Intellectual property is a key asset of a business and thus protecting your brand and trademarks is vital.

Why register a Trade Mark?

Registering your trade mark gives you the exclusive right to use that mark for the goods or services for which it is registered.

Protecting your trade mark via a registration is important to protect your brand’s name and/or logo, and the goodwill and reputation associated it. This will also help to distinguish and strengthen your brand from your competitors.

Moreover, a successful registration provides you with statutory protection which gives you clear rights to enforce in the event of a third-party infringing upon your brand. A registration can also sometimes act as a deterrent from others attempting to use your mark or create similar branding.

In the absence of a registration, an unregistered trade mark may only be protected under the common law of passing off. Unlike the statutory protection afforded by a trade mark registration, under the law of passing off it is necessary to actually prove that the trade mark has a reputation with associated “good will“, and that there has been confusion with consumers. This can be difficult and expensive to prove.
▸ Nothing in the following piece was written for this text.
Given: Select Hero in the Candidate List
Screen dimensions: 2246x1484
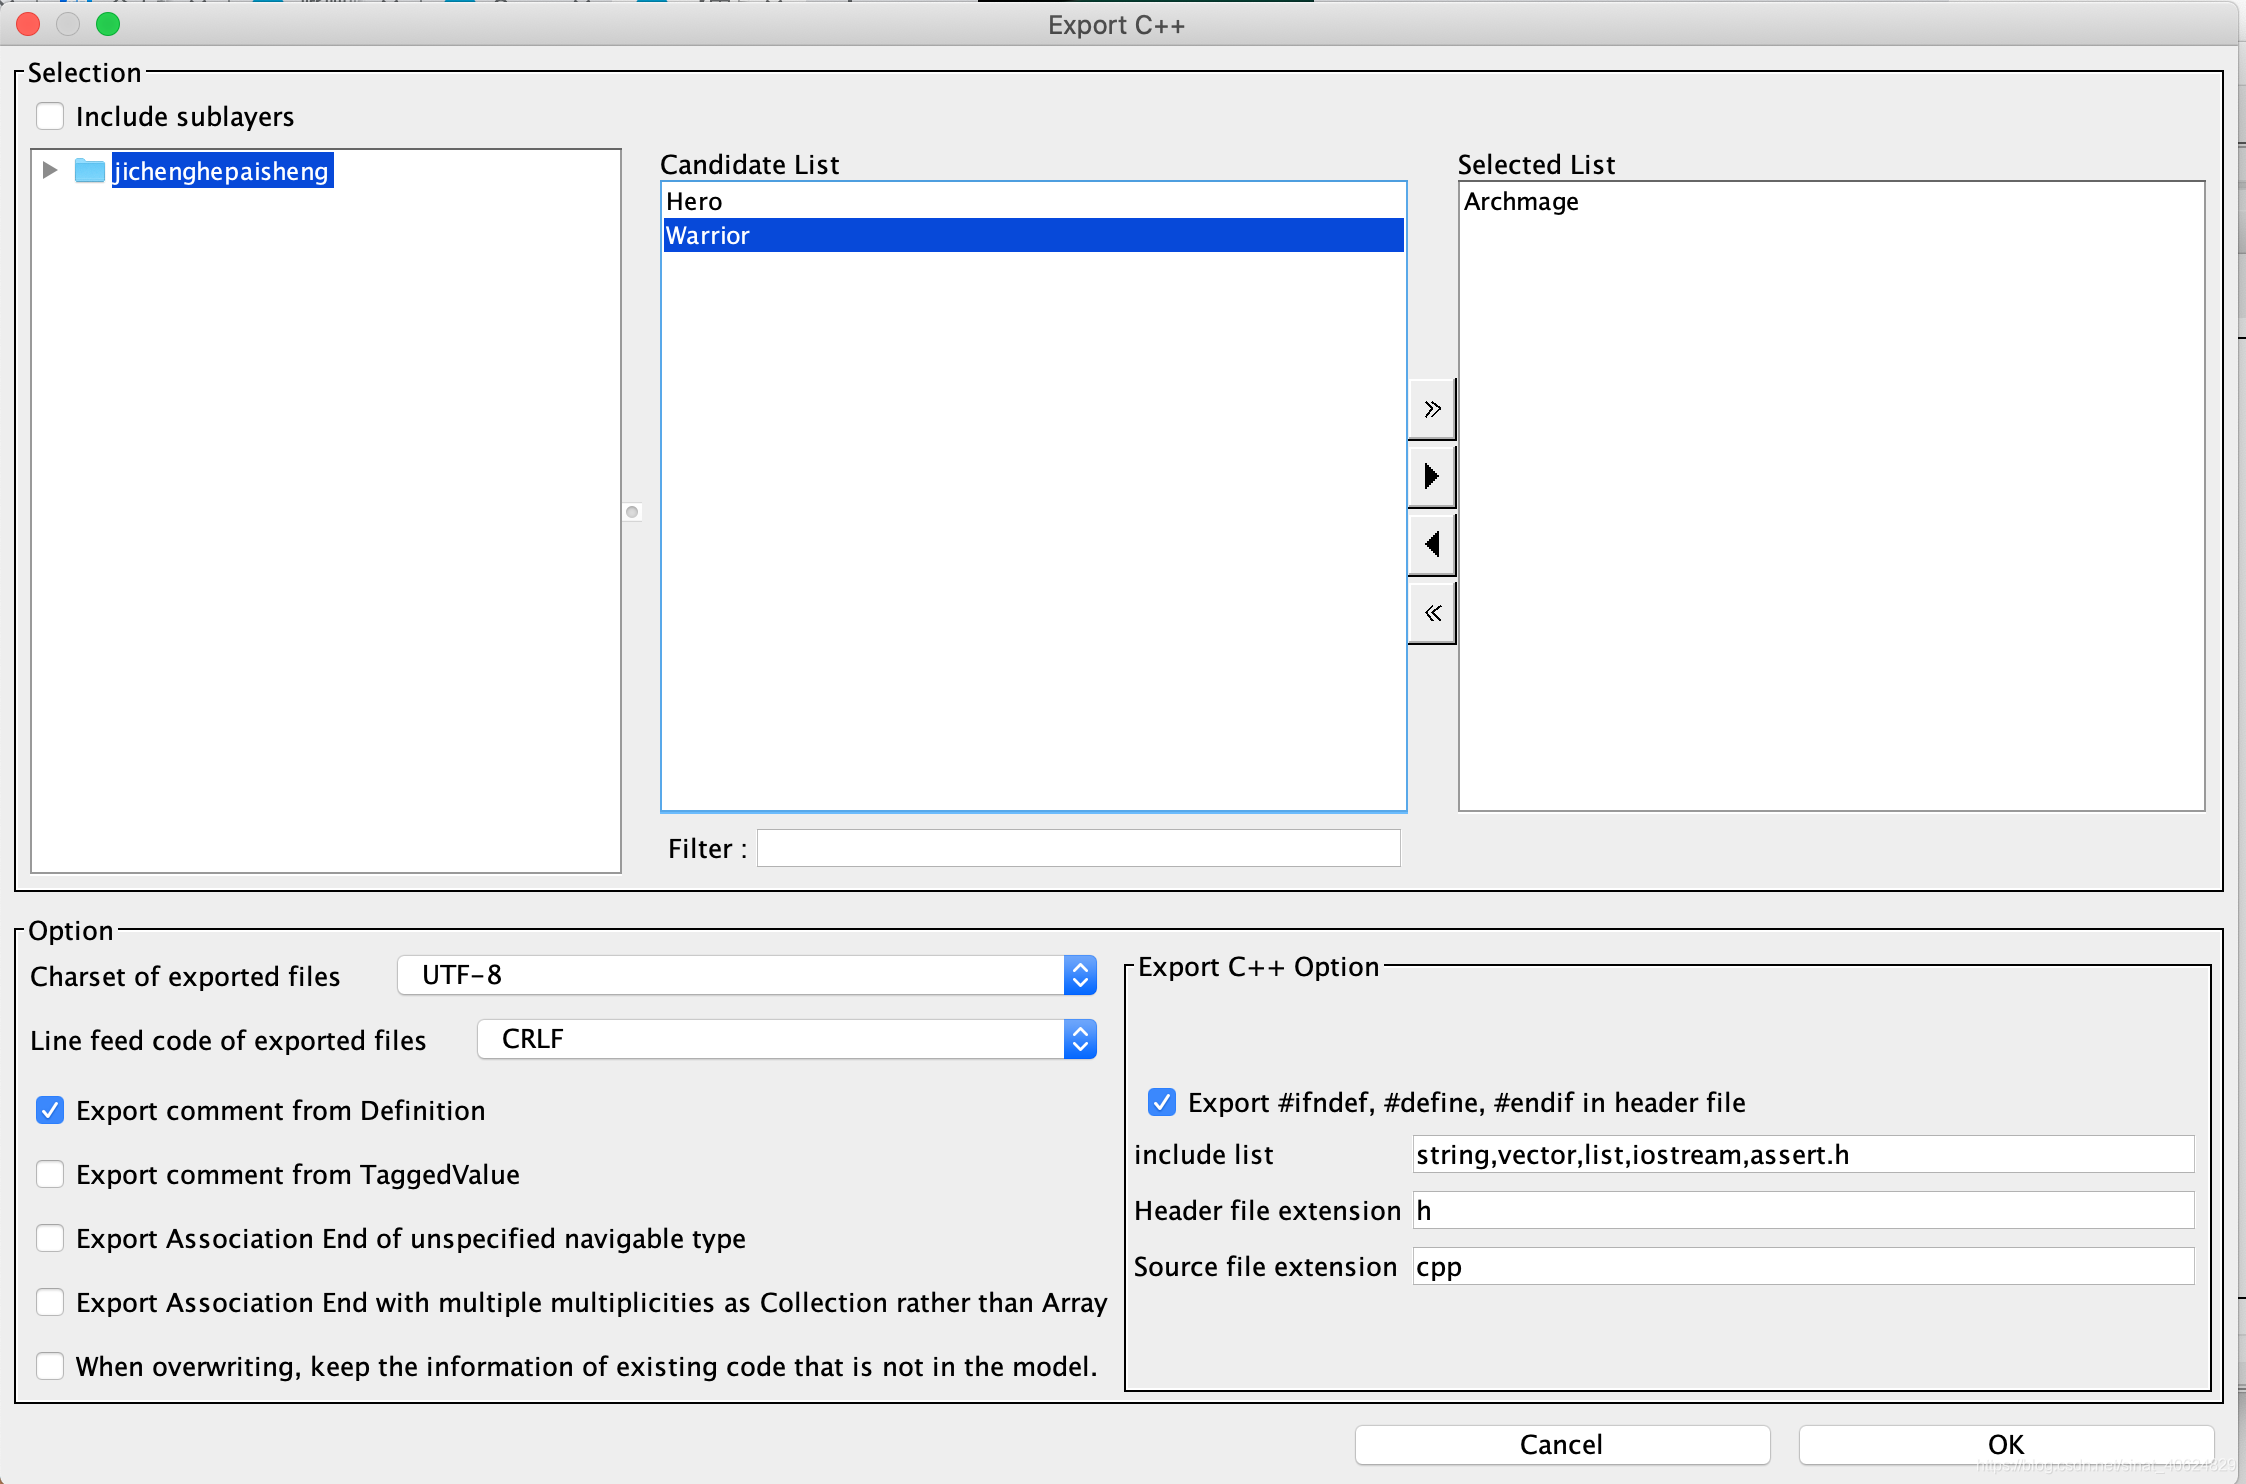Looking at the screenshot, I should [695, 202].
As the UK operates a “first to file” system for registered trade marks it is therefore important to apply for your trade mark at the earliest opportunity. 

At Spire we can provide you with advice, file an application to register your trade mark on your behalf and guide you at each stage of the process.

Selling your Business?

Since a registered trade mark provides you with strong brand recognition, this can be valuable if you are considering selling your business.

By registering your brand’s name and/or logo this can assist in strengthening your asset portfolio to potential buyers.

You can even decide what you want to sell or retain as part of the overall business sale and at Spire we can help you consider what to register in the context of your wider intellectual property considerations and business strategy as well as file an application to register your trade mark on your behalf.

Licencing your trade mark

If you wish to retain ownership of some or all or your trade marks but would like to permit use to a third party, you can simply licence your trade mark to that party, via a trade mark licencing agreement. Such an agreement can assist you in setting out the parameters of the terms on which you wish the other party to use the trade mark, for how long and the fees you wish to charge the other party.

Sponsorship Agreements

If you wish to provide sponsorship, such as for an event using your company name and/or trade mark, you will retain ownership but can restrict the use via a sponsorship agreement in order to retain protection over your brand and your business reputation.